OCurrent has long wanted to access private repositories. You can achieve this by embedding a scoped PAT in the .git-credentials file, typically within the Docker container; however, this is untidy, to say the least! The approach presented works in cases where a GitHub app is used.
OCurrent authenticates to GitHub using a JWT (JSON Web Token). This token is signed using the application’s RSA private key (from --github-private-key-file) and contains the app_id. GitHub verifies this signature to confirm it’s really from the GitHub app. OCurrent then calls get_token, which POSTs to GitHub’s API to get an installation access token. This is a short-lived token (60 min) that can access the repositories the app has permission to. In summary, OCurrent already has the token, but there is no accessor function.
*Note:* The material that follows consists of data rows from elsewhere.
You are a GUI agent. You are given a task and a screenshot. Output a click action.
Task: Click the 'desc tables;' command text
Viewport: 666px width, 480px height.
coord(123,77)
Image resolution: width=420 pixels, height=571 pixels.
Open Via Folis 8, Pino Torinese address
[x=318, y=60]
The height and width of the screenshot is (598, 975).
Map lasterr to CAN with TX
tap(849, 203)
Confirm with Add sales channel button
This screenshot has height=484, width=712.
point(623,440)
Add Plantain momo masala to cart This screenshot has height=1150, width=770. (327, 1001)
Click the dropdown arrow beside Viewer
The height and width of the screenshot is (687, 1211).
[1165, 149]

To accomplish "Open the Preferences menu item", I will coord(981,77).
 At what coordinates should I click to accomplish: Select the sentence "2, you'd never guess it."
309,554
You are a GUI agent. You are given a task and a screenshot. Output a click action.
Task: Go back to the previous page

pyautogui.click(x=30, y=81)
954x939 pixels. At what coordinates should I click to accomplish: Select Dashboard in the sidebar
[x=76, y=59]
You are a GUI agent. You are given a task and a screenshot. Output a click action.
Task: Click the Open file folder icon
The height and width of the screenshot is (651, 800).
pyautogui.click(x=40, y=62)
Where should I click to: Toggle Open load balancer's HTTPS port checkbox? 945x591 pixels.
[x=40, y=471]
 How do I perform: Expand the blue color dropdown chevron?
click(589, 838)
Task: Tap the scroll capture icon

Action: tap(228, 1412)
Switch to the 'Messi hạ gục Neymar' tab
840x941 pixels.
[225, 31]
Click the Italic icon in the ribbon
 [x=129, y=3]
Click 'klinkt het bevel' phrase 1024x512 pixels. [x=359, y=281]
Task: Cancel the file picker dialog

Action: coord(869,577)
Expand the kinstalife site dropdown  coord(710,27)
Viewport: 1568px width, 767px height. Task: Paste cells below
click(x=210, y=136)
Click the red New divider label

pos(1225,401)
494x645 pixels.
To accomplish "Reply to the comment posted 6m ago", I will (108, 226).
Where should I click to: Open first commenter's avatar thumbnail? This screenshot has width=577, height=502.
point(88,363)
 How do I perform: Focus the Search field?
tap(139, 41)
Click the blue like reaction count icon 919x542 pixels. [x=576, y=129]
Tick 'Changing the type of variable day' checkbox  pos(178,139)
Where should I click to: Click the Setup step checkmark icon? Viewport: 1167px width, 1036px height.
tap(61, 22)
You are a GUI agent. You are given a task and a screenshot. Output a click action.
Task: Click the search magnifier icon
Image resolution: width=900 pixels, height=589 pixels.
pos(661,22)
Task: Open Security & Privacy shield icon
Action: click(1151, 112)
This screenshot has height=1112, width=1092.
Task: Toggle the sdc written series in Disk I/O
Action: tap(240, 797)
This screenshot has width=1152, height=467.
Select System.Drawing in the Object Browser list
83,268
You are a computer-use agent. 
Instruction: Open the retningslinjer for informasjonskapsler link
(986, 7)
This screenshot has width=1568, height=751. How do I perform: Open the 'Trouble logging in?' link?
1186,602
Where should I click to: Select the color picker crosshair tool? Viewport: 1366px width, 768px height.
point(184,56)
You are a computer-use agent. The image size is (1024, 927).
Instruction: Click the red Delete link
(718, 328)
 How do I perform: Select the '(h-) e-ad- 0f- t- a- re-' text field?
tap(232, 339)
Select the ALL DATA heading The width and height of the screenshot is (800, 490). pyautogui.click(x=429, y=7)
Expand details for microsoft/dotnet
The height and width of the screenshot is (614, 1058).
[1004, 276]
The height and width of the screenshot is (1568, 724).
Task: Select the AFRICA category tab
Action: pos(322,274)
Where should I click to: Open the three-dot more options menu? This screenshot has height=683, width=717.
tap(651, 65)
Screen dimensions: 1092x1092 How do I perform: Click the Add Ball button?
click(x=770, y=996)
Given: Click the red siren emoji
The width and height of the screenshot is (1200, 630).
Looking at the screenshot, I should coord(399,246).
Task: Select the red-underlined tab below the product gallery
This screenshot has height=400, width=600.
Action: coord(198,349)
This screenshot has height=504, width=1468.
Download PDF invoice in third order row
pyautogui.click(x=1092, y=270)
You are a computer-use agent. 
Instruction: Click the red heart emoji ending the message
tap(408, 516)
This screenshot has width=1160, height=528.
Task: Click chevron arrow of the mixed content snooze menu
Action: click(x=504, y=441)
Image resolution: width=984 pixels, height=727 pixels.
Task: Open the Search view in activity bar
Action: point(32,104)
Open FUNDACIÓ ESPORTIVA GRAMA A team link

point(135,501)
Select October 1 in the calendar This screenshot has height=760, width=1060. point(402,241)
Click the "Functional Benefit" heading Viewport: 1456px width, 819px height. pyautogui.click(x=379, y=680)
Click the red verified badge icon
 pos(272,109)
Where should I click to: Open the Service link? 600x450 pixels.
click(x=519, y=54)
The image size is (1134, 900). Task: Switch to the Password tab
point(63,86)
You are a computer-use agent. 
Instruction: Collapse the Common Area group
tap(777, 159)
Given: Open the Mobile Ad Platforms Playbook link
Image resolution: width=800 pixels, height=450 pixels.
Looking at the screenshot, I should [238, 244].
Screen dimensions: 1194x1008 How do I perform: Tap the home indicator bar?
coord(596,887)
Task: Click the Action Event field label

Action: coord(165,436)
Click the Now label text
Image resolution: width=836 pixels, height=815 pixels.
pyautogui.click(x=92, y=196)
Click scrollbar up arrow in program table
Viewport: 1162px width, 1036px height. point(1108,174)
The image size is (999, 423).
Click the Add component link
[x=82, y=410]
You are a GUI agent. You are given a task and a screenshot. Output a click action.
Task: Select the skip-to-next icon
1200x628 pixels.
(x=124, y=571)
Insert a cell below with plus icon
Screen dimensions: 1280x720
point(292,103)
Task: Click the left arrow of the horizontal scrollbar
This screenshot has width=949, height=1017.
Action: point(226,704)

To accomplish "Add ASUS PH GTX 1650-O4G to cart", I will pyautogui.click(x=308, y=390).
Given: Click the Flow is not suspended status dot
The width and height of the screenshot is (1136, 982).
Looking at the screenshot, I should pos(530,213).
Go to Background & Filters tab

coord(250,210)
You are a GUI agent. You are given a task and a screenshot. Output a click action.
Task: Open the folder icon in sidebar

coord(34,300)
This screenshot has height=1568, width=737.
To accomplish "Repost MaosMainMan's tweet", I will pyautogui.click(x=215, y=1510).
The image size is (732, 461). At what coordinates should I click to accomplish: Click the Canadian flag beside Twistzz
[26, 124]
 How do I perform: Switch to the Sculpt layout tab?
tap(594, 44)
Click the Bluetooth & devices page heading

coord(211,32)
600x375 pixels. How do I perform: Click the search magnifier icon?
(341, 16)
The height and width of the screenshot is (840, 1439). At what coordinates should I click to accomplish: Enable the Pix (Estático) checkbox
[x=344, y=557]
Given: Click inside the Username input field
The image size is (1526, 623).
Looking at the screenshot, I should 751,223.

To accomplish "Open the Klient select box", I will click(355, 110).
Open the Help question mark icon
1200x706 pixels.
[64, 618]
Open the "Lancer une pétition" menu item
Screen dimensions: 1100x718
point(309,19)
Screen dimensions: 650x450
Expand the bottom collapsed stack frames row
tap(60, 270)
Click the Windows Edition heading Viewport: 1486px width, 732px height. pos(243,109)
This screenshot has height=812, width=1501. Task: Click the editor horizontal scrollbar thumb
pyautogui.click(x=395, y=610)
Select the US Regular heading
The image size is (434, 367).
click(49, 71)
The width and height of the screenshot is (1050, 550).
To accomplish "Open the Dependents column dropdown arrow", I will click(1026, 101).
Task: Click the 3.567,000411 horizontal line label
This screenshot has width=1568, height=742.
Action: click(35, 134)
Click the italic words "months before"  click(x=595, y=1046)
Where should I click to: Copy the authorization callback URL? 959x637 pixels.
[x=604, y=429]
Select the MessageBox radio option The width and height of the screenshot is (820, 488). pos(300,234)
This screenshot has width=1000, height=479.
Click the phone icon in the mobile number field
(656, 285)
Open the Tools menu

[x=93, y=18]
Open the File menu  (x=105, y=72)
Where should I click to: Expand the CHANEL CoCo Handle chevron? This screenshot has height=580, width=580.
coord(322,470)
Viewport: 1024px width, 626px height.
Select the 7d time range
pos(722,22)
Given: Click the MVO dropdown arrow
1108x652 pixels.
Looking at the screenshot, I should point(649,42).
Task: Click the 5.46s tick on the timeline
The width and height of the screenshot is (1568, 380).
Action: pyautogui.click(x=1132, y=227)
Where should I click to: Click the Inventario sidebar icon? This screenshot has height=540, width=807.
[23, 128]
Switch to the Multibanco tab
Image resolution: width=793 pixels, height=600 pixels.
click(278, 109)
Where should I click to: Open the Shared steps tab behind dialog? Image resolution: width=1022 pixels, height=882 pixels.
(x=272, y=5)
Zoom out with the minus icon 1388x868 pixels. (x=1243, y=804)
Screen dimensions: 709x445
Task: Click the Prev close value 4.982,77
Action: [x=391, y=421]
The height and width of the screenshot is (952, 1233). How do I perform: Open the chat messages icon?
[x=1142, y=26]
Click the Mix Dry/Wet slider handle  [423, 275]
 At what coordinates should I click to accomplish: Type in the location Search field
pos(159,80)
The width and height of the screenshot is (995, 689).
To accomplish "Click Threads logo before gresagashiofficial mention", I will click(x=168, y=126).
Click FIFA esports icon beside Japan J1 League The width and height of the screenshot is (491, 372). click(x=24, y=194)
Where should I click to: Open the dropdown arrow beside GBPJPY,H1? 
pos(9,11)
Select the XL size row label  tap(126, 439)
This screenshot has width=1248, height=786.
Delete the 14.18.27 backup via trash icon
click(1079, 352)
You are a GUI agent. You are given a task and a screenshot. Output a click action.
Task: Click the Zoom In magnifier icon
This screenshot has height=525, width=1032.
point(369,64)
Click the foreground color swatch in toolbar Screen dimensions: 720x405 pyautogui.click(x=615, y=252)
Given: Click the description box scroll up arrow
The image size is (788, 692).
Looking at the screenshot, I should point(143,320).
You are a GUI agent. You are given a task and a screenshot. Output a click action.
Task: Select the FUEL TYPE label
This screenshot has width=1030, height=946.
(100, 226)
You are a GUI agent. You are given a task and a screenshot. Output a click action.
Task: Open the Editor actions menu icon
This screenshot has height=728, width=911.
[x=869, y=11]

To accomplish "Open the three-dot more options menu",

Git supports the https://x-access-token:ghs_XXXX@github.com/... access method to pass the password; however, OCurrent displays logs in real-time, so this would show in plain text on the web GUI. You can pass a custom pretty-print function and use it to mask the value. Alternatively, you can pass an environment variable to git, for example GIT_CONFIG_PARAMETERS="'http.extraHeader=Authorization: Basic dXNlcjpwYXNz'".
I have added get_cached_token, which returns the cached token from the GitHub API plugin. Essentially, this is let get_cached_token t = t.token. This token then becomes the context parameter for the git fetch operation, replacing the original No_context.
The environment variable is created by calling Base64.encode_string on the x-access-token:ghs_XXXX.
let make_auth_env token =
let b64 = Base64.encode_string ("x-access-token:" ^ token) in
let header = Printf.sprintf "'http.extraHeader=Authorization: Basic %s'" b64 in
[| "GIT_CONFIG_PARAMETERS=" ^ header |]
The remaining changes in the PR thread the env parameter through the git module to the process module, where it is ultimately passed to Lwt_process.open_process.
Therefore, considering the example, doc/examples/github_app.ml, the diff would be:
Github.App.installations app |> Current.list_iter (module Github.Installation) @@ fun installation ->
+ Current.component "api" |>
+ let** inst = installation in
+ let github = Github.Installation.api inst in
let repos = Github.Installation.repositories installation in
repos |> Current.list_iter ~collapse_key:"repo" (module Github.Api.Repo) @@ fun repo ->
Github.Api.Repo.ci_refs ~staleness:(Duration.of_day 90) repo
|> Current.list_iter (module Github.Api.Commit) @@ fun head ->
- let src = Git.fetch (Current.map Github.Api.Commit.id head) in
+ let token = Github.Api.get_cached_token github in
+ let src = Git.fetch ?token (Current.map Github.Api.Commit.id head) in
Docker.build ~pool ~pull:false ~dockerfile (`Git src)
|> check_run_status
|> Github.Api.CheckRun.set_status head program_name
This adds an api node in the graph for each installation, which is semantically correct as the token is per organisation.
I considered that the token might be stale or uninitialised before the Git.fetch call, but the only way to get a Github.Api.Commit.id is through an API call, so the token will always be refreshed. When a webhook is received, it triggers the reevaluation of the graph, which again refreshes the API token.